*Work required*:
Write out the following listing's lines from the one with "Task: Click the Declan Rice name label" to the one with "Viewport: 916px width, 497px height.", exactly, with both included and no others.

*Data for this task*:

# # # # # # #

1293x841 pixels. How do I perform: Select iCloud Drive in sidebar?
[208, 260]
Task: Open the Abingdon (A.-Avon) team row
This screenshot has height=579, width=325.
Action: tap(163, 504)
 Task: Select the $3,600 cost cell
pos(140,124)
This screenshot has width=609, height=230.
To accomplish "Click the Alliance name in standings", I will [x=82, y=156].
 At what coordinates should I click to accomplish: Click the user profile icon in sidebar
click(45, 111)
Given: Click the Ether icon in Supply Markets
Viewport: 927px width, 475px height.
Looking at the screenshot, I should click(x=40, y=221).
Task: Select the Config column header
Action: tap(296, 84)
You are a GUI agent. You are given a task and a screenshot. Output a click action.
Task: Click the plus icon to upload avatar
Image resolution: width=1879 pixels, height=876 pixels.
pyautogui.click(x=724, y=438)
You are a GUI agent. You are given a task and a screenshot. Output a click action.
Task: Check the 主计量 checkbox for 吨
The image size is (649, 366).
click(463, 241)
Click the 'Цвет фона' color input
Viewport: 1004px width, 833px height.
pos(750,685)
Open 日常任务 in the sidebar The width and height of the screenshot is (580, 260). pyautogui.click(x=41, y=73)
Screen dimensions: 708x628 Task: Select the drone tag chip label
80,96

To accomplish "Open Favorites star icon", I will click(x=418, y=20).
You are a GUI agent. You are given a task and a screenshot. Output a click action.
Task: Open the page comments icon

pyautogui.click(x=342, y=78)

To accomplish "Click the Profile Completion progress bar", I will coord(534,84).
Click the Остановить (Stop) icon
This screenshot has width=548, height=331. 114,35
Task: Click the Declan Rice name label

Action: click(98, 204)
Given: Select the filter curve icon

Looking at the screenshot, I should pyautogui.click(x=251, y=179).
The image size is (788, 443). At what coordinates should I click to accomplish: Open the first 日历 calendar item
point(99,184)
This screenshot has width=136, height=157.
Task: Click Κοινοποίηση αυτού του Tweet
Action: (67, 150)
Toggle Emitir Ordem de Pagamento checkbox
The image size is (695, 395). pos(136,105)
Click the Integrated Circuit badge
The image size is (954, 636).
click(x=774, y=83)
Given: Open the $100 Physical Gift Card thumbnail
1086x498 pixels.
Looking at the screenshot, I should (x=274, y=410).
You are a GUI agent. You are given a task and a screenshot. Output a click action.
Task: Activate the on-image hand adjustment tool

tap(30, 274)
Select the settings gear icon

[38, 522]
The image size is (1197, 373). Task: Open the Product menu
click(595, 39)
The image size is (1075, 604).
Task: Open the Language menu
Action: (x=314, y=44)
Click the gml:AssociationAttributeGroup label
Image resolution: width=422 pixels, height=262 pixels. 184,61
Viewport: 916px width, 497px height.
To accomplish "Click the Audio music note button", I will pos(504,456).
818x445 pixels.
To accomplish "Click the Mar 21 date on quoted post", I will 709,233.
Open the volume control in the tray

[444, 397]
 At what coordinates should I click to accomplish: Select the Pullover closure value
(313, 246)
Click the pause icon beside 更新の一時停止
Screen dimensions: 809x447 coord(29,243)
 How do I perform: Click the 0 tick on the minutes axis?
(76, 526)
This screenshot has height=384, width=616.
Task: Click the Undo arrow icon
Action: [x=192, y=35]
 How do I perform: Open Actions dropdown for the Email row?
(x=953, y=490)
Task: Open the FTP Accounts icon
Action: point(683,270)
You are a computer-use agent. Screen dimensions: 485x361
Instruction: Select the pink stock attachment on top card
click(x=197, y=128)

# # # # # # #

*Response area*:
Task: Click the Declan Rice name label

Action: click(98, 204)
Given: Select the filter curve icon

Looking at the screenshot, I should pyautogui.click(x=251, y=179).
The image size is (788, 443). At what coordinates should I click to accomplish: Open the first 日历 calendar item
point(99,184)
This screenshot has width=136, height=157.
Task: Click Κοινοποίηση αυτού του Tweet
Action: (67, 150)
Toggle Emitir Ordem de Pagamento checkbox
The image size is (695, 395). pos(136,105)
Click the Integrated Circuit badge
The image size is (954, 636).
click(x=774, y=83)
Given: Open the $100 Physical Gift Card thumbnail
1086x498 pixels.
Looking at the screenshot, I should (x=274, y=410).
You are a GUI agent. You are given a task and a screenshot. Output a click action.
Task: Activate the on-image hand adjustment tool

tap(30, 274)
Select the settings gear icon

[38, 522]
The image size is (1197, 373). Task: Open the Product menu
click(595, 39)
The image size is (1075, 604).
Task: Open the Language menu
Action: (x=314, y=44)
Click the gml:AssociationAttributeGroup label
Image resolution: width=422 pixels, height=262 pixels. 184,61
Viewport: 916px width, 497px height.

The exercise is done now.